The dramatic reduction in the number of prisoners held at Kingman resulted in rapid revenue losses for associated services of businesses in the county. As a consequence, Standard and Poors lowered the bond rating of the Mohave County Industrial Development Authority to BBB+.

==MTC replaced by GEO Group==
Following the riot, in August 2015 Arizona governor Doug Ducey terminated the contract with MTC after an Arizona Department of Corrections investigative report revealed the company had "a culture of disorganization, disengagement, and disregard" of DOC policies. Five competitor for-profit prison corporations indicated an interest in operating the facilities upon MTC's departure.

The state awarded the contract to GEO Group, effective December 1, 2015. GEO had contributed $2,000 to Ducey's 2014 campaign for Governor, plus $50,000 more to an Independent expenditure Superpac that exclusively supported Ducey's candidacy.

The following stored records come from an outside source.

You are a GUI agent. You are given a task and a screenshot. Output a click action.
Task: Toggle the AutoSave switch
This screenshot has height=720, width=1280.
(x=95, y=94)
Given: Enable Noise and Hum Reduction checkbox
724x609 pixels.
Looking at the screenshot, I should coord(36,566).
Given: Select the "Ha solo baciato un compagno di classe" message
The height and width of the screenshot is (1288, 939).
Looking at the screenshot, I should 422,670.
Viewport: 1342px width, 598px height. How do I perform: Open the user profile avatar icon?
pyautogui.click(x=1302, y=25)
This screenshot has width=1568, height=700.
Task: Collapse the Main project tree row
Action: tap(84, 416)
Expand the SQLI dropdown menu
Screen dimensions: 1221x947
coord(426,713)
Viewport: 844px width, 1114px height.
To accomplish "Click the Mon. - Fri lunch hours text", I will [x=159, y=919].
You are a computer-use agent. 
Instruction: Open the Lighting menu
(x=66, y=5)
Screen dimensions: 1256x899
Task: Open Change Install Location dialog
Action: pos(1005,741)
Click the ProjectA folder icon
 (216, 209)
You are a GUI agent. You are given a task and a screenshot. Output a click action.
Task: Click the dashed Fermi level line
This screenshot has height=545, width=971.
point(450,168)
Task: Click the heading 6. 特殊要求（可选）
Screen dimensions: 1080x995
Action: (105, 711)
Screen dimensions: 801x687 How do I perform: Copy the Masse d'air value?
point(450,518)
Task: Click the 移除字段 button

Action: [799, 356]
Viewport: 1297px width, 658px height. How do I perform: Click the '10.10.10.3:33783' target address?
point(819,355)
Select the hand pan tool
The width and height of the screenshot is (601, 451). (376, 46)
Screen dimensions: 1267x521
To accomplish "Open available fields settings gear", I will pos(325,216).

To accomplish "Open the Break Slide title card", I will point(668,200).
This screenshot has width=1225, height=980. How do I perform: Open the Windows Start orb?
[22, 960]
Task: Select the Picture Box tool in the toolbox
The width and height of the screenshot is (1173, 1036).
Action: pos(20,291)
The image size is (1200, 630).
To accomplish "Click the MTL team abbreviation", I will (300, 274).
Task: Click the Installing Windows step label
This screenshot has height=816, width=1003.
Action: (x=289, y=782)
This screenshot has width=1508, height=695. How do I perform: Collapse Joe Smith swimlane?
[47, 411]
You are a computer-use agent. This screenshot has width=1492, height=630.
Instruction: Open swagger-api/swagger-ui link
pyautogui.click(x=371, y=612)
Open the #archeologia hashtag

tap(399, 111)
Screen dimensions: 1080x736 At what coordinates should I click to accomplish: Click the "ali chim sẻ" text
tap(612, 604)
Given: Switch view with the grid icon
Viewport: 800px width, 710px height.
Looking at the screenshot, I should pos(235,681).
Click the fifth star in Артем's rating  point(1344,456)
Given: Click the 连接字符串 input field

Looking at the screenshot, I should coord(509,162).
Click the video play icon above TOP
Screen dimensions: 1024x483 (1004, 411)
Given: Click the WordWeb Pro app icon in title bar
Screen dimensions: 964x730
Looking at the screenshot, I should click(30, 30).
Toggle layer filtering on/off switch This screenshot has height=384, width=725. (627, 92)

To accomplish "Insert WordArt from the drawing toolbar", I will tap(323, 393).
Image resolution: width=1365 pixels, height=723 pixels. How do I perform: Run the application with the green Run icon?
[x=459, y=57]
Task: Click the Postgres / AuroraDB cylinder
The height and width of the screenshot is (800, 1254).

GEO Group was forced out its contract with Mississippi Department of Corrections in 2012 as part of settlement of a federal class action suit for its operations of Walnut Grove Youth Correctional Facility. In 2017 the Mississippi State Attorney announced a civil suit for damages against MTC, GEO Group and numerous other contractors in connection with a federal investigation of corruption known as Operation Mississippi Hustle. Numerous individuals had been convicted and sentenced in federal court in this case by the end of 2016.